SOURCE EXCERPT -
══════════
Resolving software component dependencies using compatibility tests

26 Jun 2012

Modern software frequently depends on preexisting components, which in turn have their own dependencies. Managing these dependencies (e.g., automatically downloading the correct set of prerequisites) is a substantial industry that touches nearly every software development effort. In the Java world, Maven is the dominant mechanism; Scala users may use SBT; Perl provides CPAN; other languages have more or less developed systems; and Linux package managers address essentially the same issue. These solutions remain awkward, particularly in the case of conflicting requirements specified by different components. Developers spend untold hours in the dreaded “dependency hell“, trying to establish a mutually compatible set of dependencies just to allow a simple program to compile. Some see this problem as hopeless, and provide mechanisms to allow composing arbitrary components while isolating conflicting areas from one another (e.g., OSGi, Maven Shade). That is not always practical, especially for the vast majority of smaller-scale projects where such engineering investments are out of scope. At the same time, I think that we can gain some clarity on dependency management by designing the supporting infrastructure in the right way.

Mutable names represent substitutable artifacts

Digital artifacts, such as jar files, are unique things; in a world of final variables, each must have a different name. The most concrete way to express dependencies among artifacts, then, is to refer very precisely to the exact build (for instance, using the hash of the jar file as an ID). However this does not allow for a lot of flexibility that we’d like to have when composing sets of dependencies, and in dealing with transitive dependency conflicts.

Version numbers are a means of variable mutability: we want to be able to refer to different actual artifacts by the same name. The point of doing this is that we expect them to behave similarly, i.e. to be substitutable.

In the Maven/Java context, aside from the “group ID” and “artifact ID”, the package and class names contained in the jars constitute mutable names too, because they are the key used for classpath searching. To really enforce an immutable worldview, we’d have to add a build number to the class names themselves (!), or perhaps in a package name (e.g., com.davidsoergel.dsutils.8474.StringUtils). A similar effect can be accomplished with Maven Shade. But of course that is not what we want.
══════════
SET TASKS -
- A) List every programming language that the article on software component dependencies mentions by name.
- B) Continue the article on software component dependencies, starting right after its final sentence.
The material after this point comes from a separate source.

DATASET EXCERPT -
══════════
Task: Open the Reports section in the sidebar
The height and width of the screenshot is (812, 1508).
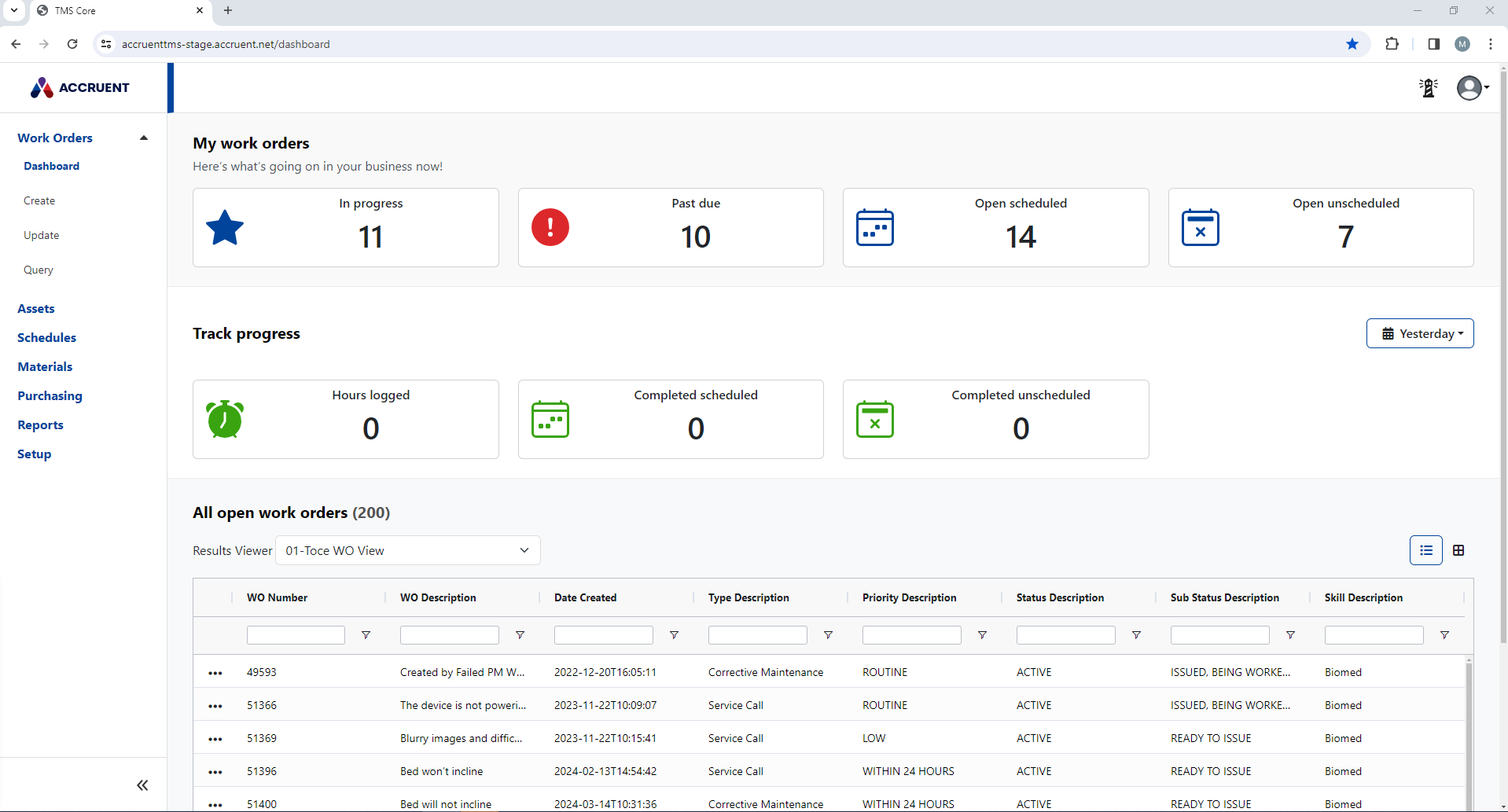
══════════
ANSWERS FOR THE TASKS -
- A) Java, Scala, Perl

- B)
The question of whether artifacts are substitutable or not is really a continuum: minor version number updates are likely substitutable, but major ones are often not. Sometimes package authors (or user communities) make non-substitutability of major versions extra explicit by making the version number part of the name (e.g., Maven2), indicating that the new product serves a similar purpose to the old one but has a completely different API. Similarly, sometimes artifacts keep their name but move from one group to another (often for apparently beaurocratic reasons); this makes the artifacts appear completely distinct, breaking the possibility of version substitution.

Any anyway, the degree to which one artifact can be substituted for another depends on the task. A common pattern is backwards compatibility: core functionality continues to work but later versions add new features. In that case, a dependency should point to the oldest version that will work, since pointing at a newer version suggests that the newer features are used when in fact they’re not.

Conversely, there may be different implementations of the same API, which are in fact substitutable despite having different names. This is sometimes handled (poorly, e.g. in the case of Java XML parsers and logging packages) by making the API an artifact in its own right, containing singletons or factories as needed so that implementations can be swapped at runtime simply by placing one or another on the classpath.

Dependencies by duck typing

A lot of confusions around dependency version numbers might be alleviated by expressing a dependency simply by a set of tests. This is something like duck typing or “structural typing” in Scala: if a library works for our purposes then we can use it. This is somewhat related to “behavior driven development“), with the twist that the downstream users write (or at least select) the tests that they care about to satisfy the dependency. In the simplest case, of course, the user can just specify “all the tests”, but this may be a more stringent requirement than is really needed. Automated tools might assist is selecting a relevant set of tests, for instance using code coverage metrics to find tests that exercise the same library code that the user’s program does.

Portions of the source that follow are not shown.